In fact, when a trip needs to be made for snow essentials - milk and bread - Barney is always the one who volunteers to go. Her 2001 black Land Rover does well in rough conditions.
So, when she saw that Greater Baltimore Medical Center in Towson needed volunteers to drive hospital staff and patients in bad weather, she signed up.
"My schedule is flexible," said Barney, a 28-year-old antiques dealer from Sparks. "And I love the snow."
Barney frequently stops to help other motorists with dead batteries or engine trouble: "I try to help others the same way I'd want to be helped if I were in that position."
Born and raised in Florida, Brian Bays jumps at the chance to drive in the snow.
The 43-year-old insurance agent in Annapolis volunteered to drive for Anne Arundel County during snow emergencies when he bought his Chevrolet Suburban five years ago.
"I love the beauty of it," Bays said. "I love the challenge.
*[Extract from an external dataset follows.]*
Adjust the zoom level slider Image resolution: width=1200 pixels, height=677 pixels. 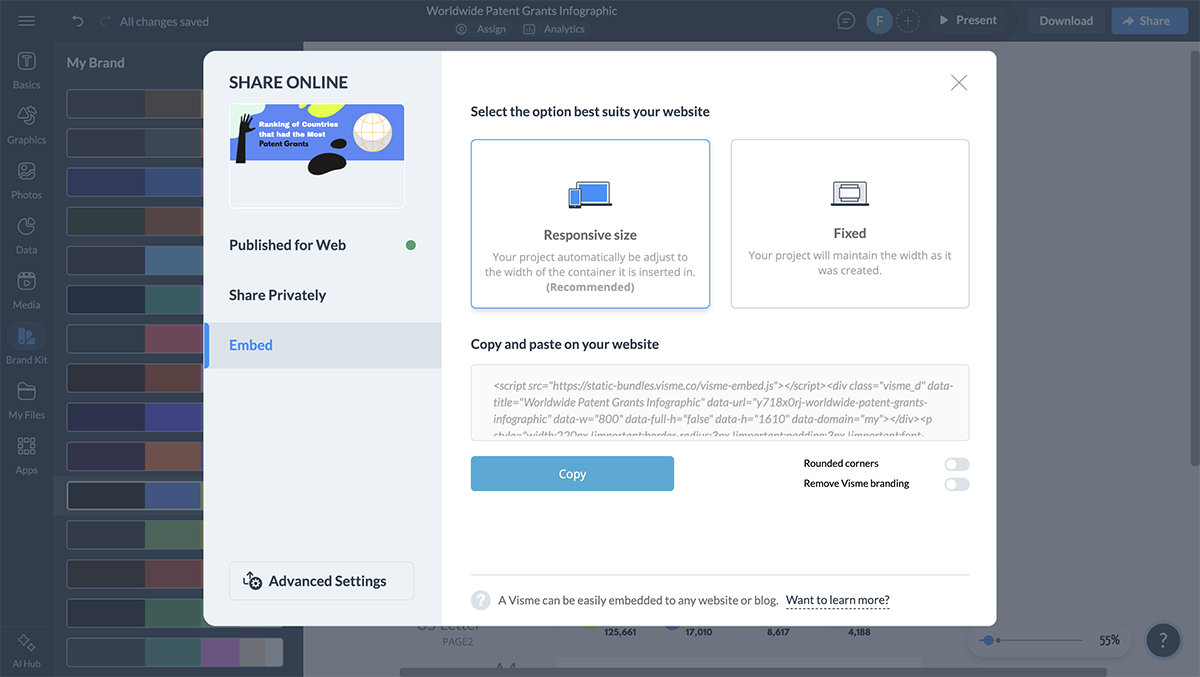pos(989,640)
And I love helping people."
Yesterday afternoon, Bays came to the aid of John David, a 79-year-old Annapolis resident. He picked up David at a dialysis center on Forest Drive in Annapolis and drove him home.
"That was real nice," David said. "I'm not sure how I would have gotten home. I guess I would have called a cab or something."
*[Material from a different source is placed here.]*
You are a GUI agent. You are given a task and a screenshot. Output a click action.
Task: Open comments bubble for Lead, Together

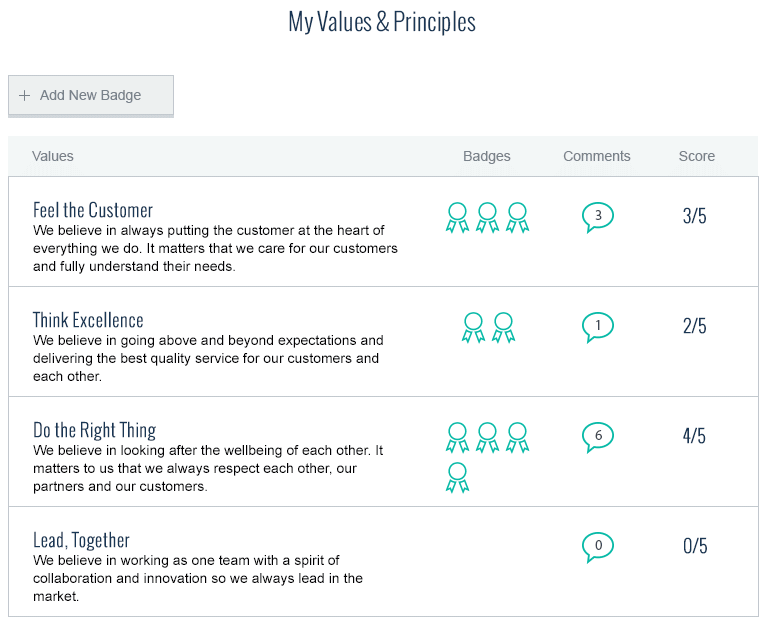click(598, 546)
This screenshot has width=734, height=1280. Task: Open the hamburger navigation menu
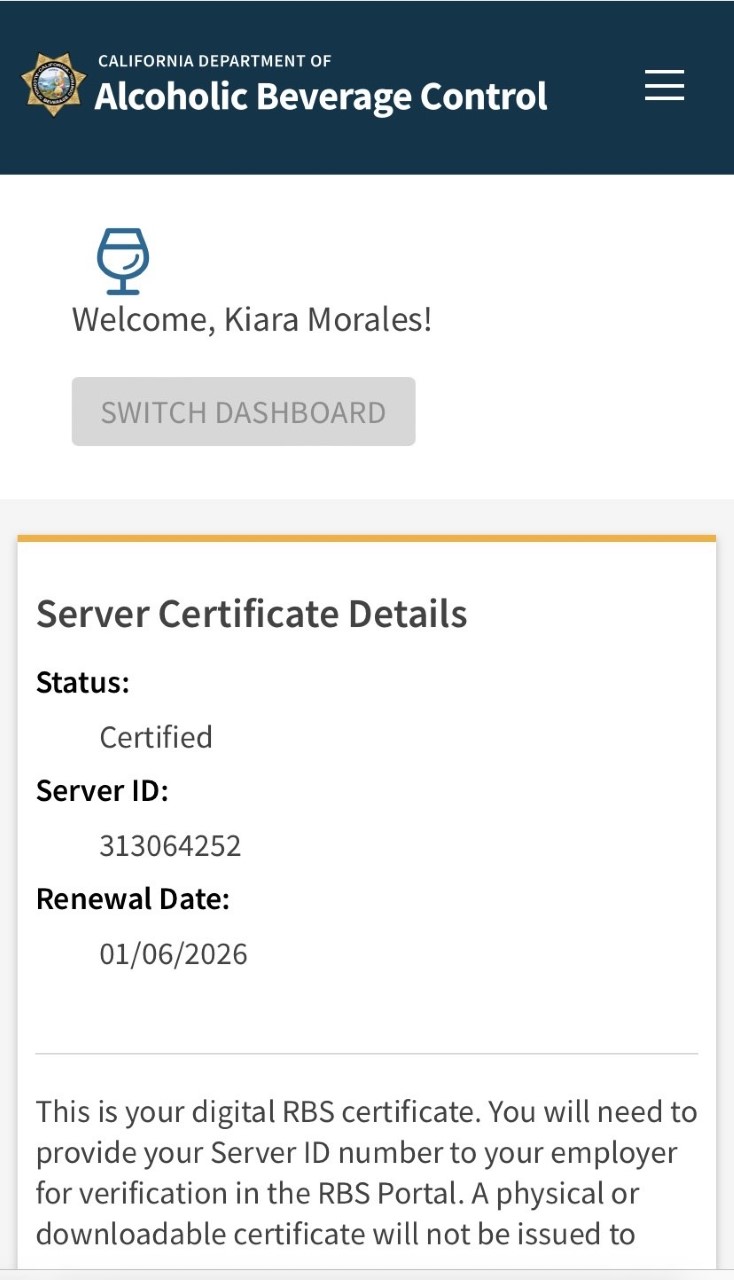(664, 85)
Bays said he often transports dialysis patients.
"I never knew there were so many of them," he said. "A lot rely on public transportation or taxis to get to the hospital each day. But when there's bad weather, that all shuts down."
In Anne Arundel County, the Fire Department's Emergency Management Bureau matches people such as Bays who have four-wheel-drive vehicles and those who need transportation. Like many agencies, the department screens the drivers in advance and keeps a list of drivers who can be called on when the weather gets ugly.
"It really is a community effort," said Anne Arundel County Division Chief John M. Scholz. "There are neighbors who shovel the sidewalks of senior citizens on their streets. It's like that, but this is a bigger scale. These are people willing to spend their time and fuel to help out all over the county.
"We always need people with four-wheel-drives."
Those interested in volunteering to drive should call their local hospital or fire station.